### WHAT NEEDS TO BE DONE
Transcribe the rows from the line with "Choose radio 'turned on in presence of milk'" to the line with "[x=138, y=92]", both included, exactly as they appear.

### STORED ROWS
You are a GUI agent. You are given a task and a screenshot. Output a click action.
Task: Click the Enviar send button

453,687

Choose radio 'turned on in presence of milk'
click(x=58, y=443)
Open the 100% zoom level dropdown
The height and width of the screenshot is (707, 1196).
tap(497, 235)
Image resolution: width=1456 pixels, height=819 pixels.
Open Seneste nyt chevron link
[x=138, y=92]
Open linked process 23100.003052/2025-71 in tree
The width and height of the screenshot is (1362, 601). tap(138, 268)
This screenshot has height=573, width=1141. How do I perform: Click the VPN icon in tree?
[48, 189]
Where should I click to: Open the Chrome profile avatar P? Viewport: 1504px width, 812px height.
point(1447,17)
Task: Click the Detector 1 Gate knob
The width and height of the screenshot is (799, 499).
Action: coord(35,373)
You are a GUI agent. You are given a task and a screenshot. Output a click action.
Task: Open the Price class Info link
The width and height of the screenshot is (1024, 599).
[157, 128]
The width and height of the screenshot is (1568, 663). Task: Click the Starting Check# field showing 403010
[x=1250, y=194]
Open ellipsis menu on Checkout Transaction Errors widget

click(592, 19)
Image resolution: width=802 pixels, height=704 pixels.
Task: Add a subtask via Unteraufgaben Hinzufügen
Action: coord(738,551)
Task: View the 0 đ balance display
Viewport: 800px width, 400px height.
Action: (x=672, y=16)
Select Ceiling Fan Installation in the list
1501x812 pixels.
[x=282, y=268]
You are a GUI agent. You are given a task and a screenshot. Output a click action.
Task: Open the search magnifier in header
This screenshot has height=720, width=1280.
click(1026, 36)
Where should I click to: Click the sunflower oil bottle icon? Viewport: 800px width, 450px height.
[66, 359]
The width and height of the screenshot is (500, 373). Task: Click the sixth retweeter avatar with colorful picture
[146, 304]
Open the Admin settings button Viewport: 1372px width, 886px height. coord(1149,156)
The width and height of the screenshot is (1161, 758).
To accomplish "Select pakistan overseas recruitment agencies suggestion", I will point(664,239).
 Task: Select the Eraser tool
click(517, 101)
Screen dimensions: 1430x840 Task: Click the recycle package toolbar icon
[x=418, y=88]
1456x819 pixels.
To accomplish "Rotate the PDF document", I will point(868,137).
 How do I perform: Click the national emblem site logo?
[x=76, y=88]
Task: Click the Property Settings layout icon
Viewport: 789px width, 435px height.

### RESPONSE TO THIS EXERCISE
Choose radio 'turned on in presence of milk'
click(x=58, y=443)
Open the 100% zoom level dropdown
The height and width of the screenshot is (707, 1196).
tap(497, 235)
Image resolution: width=1456 pixels, height=819 pixels.
Open Seneste nyt chevron link
[x=138, y=92]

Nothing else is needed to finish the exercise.